* Data entries
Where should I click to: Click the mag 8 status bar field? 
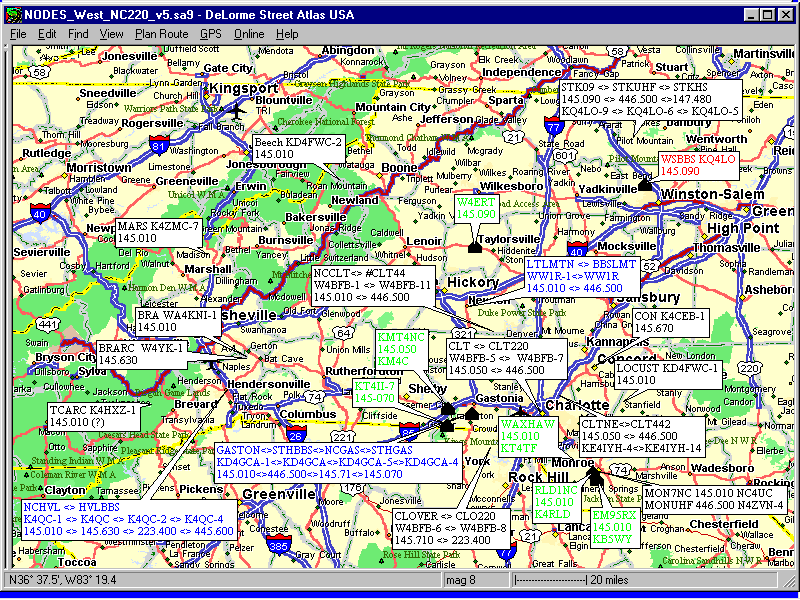click(x=475, y=580)
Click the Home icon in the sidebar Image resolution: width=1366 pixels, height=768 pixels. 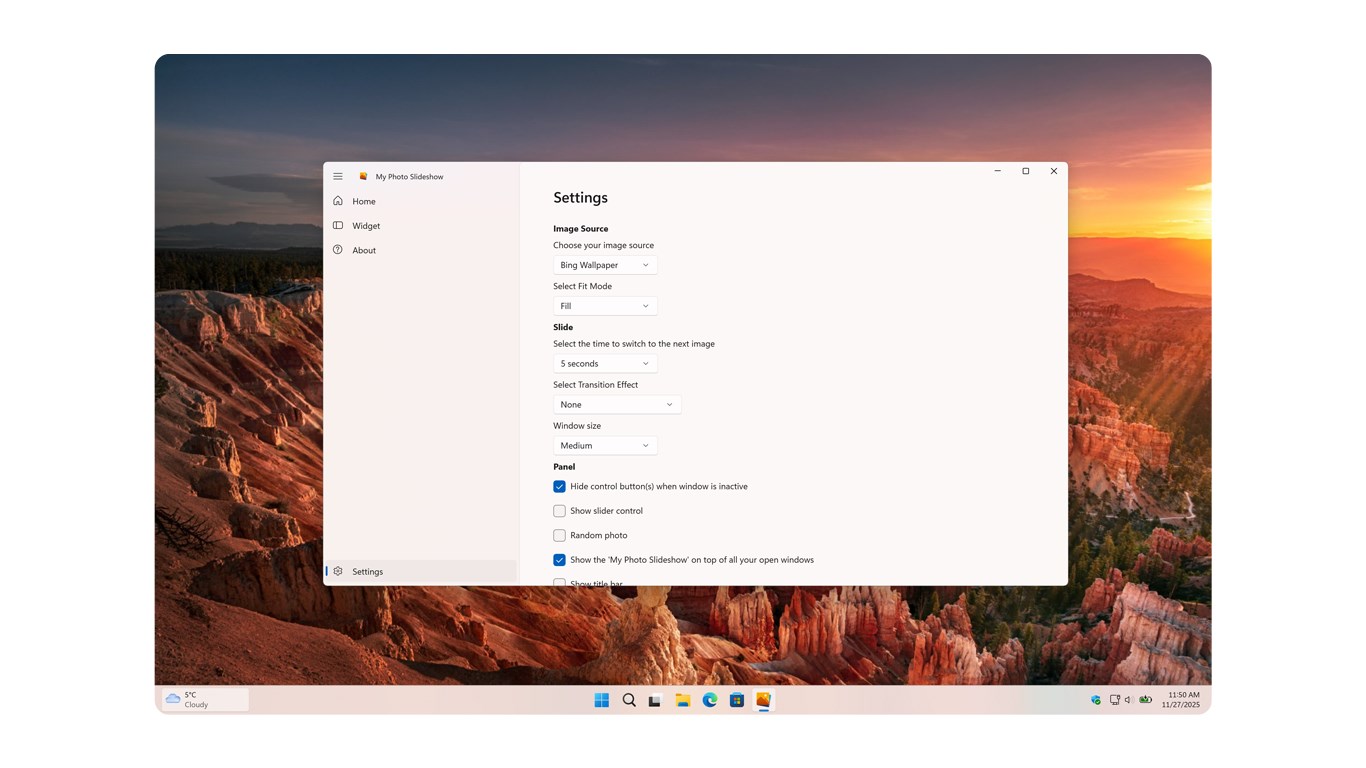pyautogui.click(x=338, y=201)
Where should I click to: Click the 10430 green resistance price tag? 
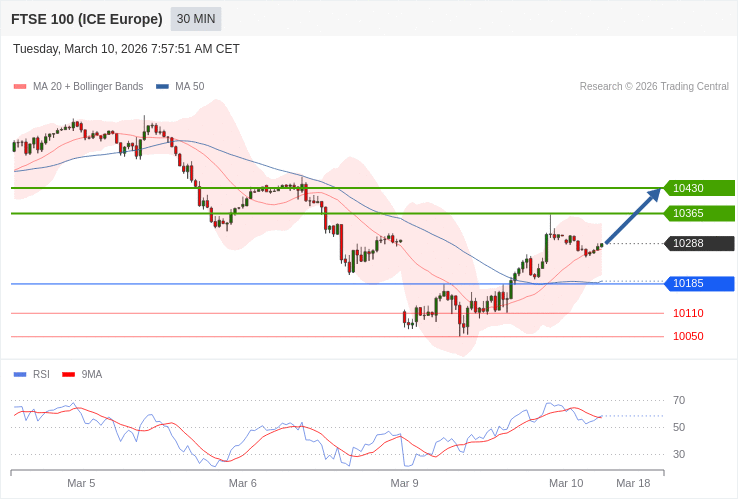(699, 188)
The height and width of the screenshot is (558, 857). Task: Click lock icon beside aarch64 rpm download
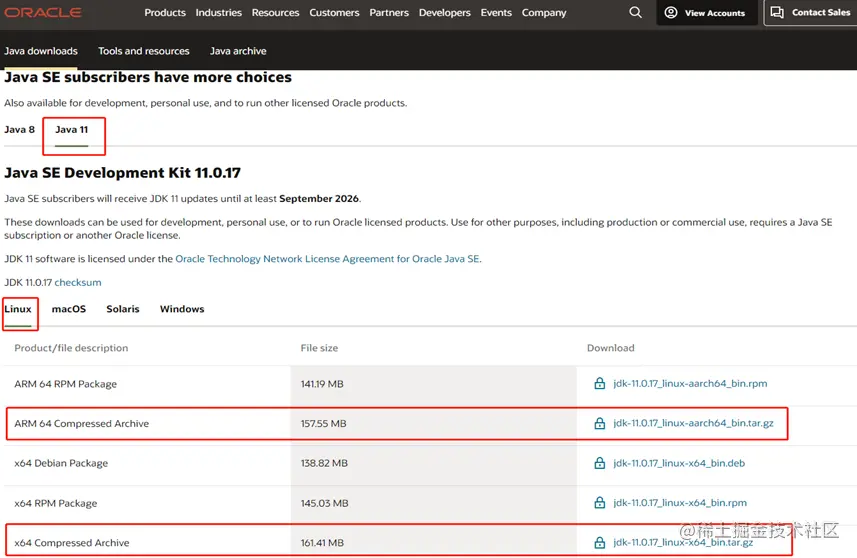point(600,384)
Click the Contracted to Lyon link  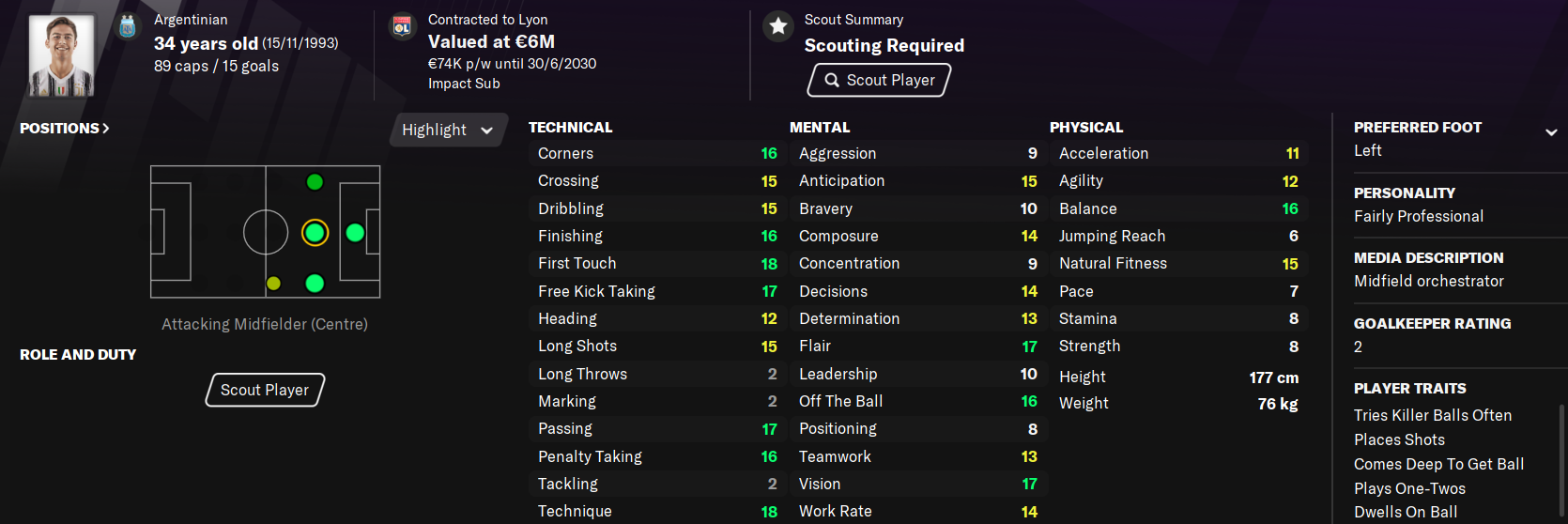(487, 20)
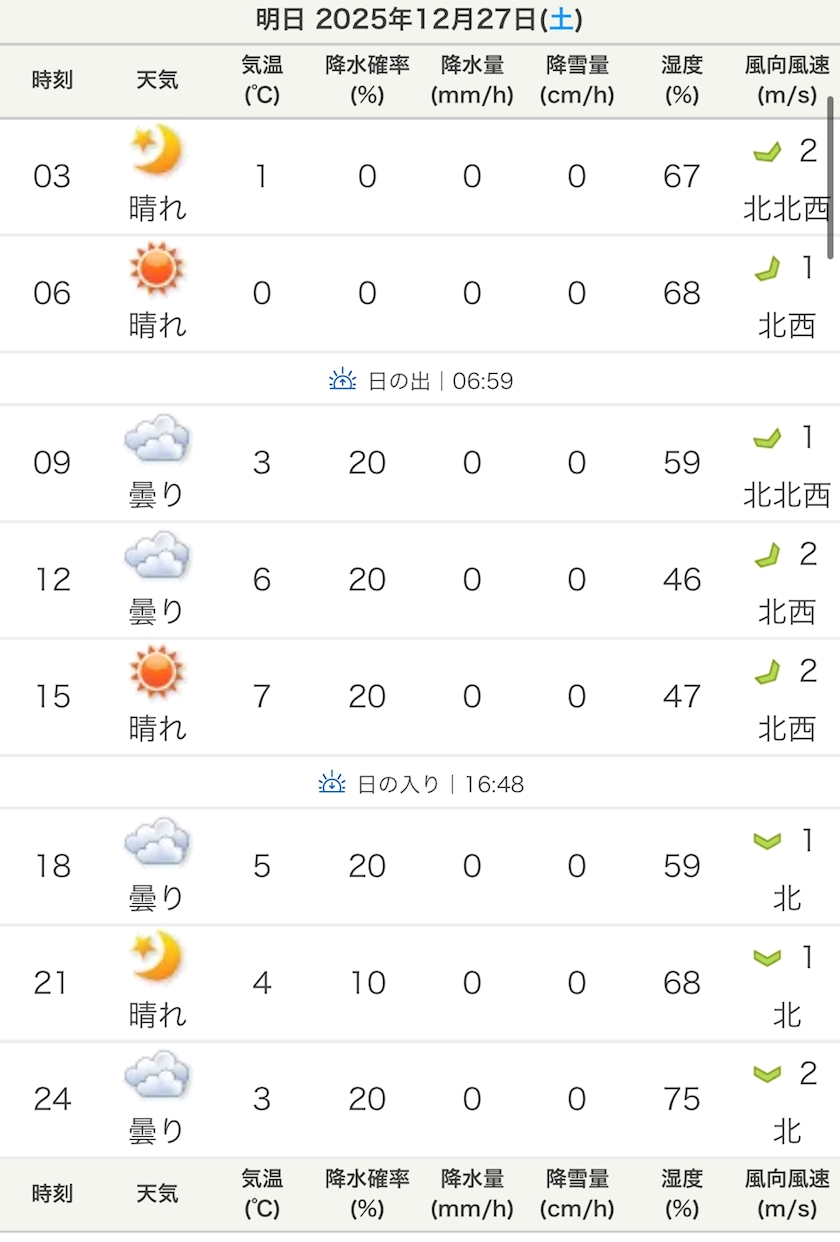This screenshot has width=840, height=1242.
Task: Click the sunny icon at 06
Action: coord(157,269)
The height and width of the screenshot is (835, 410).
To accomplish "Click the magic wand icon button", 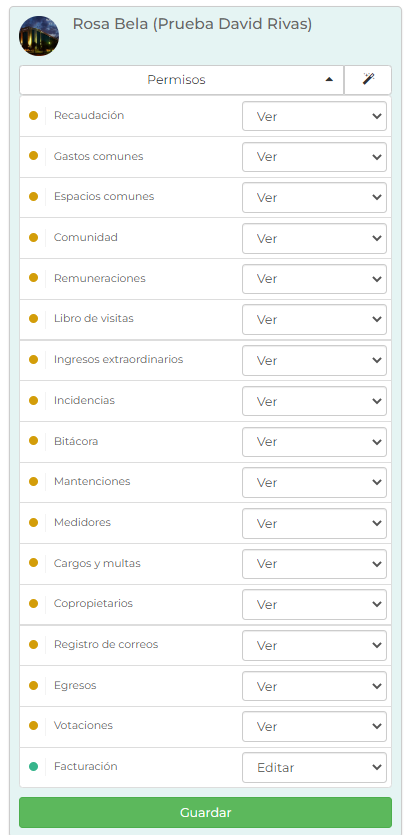I will pos(368,80).
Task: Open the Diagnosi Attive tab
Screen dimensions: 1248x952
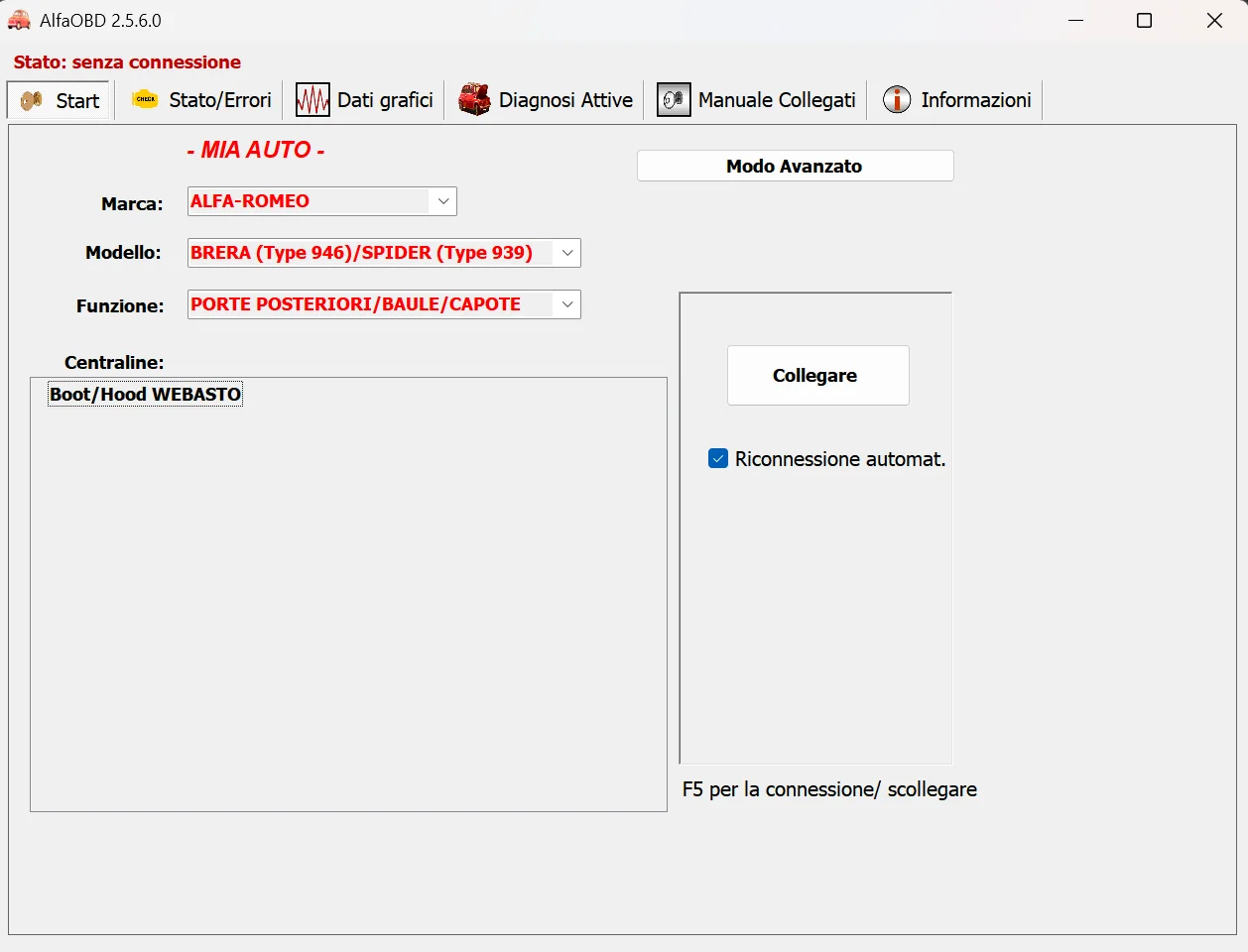Action: tap(565, 100)
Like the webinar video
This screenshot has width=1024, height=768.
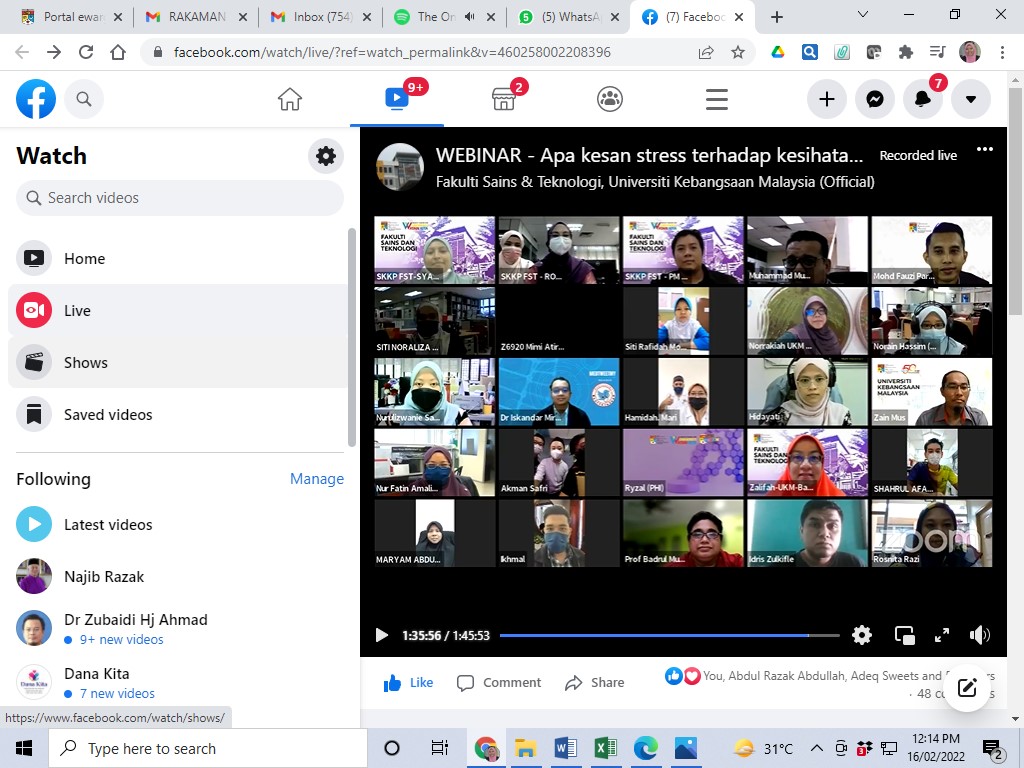[x=409, y=683]
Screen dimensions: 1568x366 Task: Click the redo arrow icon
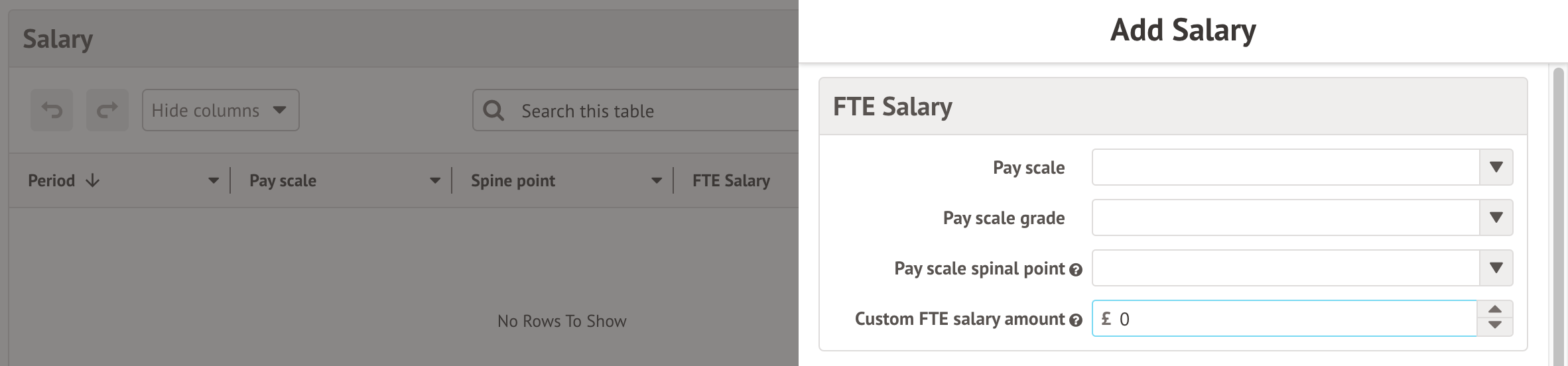click(x=107, y=110)
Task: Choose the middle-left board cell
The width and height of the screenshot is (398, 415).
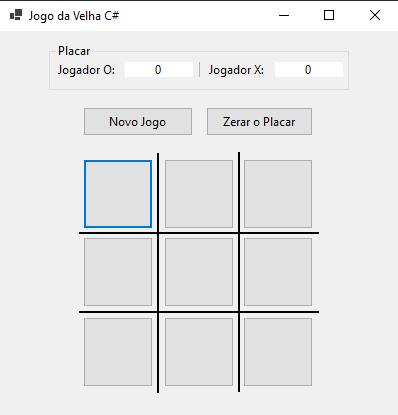Action: click(118, 272)
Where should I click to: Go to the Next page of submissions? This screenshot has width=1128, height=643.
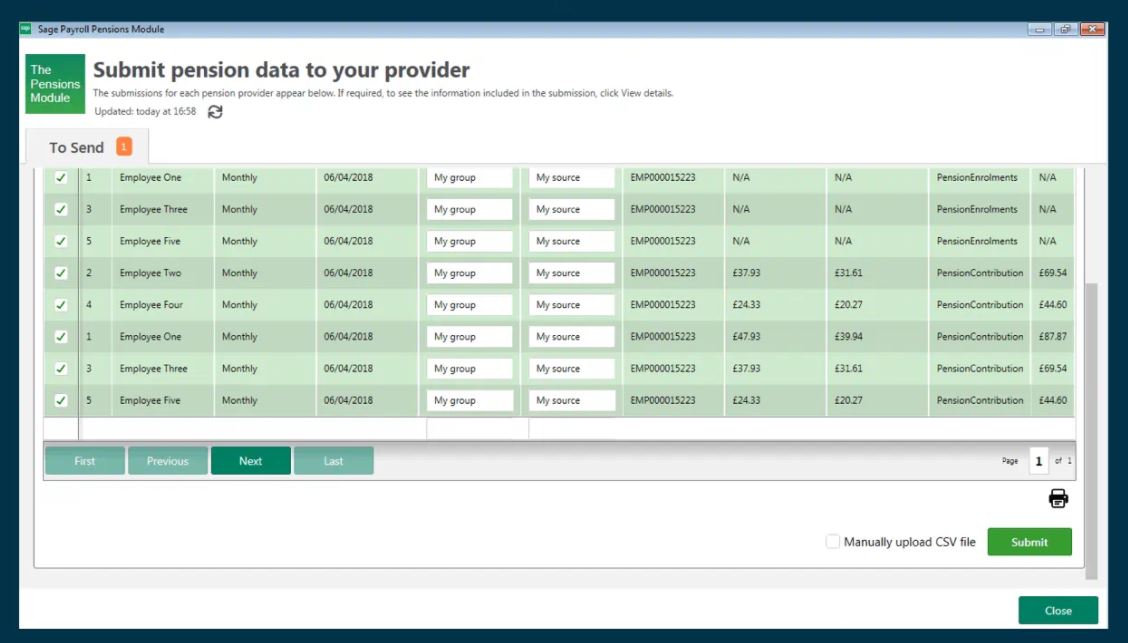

* Exercise goal
Output only these lines, word for word: the line containing "Task: Open the Diagnosi Attive tab" and every line after it through the last line of the data. Omit the pictures.

* The completed task
Task: Open the Diagnosi Attive tab
Screen dimensions: 1248x952
Action: tap(565, 100)
Like the webinar video
This screenshot has width=1024, height=768.
[x=409, y=683]
Screen dimensions: 1568x366 Task: Click the redo arrow icon
click(x=107, y=110)
Task: Choose the middle-left board cell
The width and height of the screenshot is (398, 415).
Action: click(118, 272)
Where should I click to: Go to the Next page of submissions? This screenshot has width=1128, height=643.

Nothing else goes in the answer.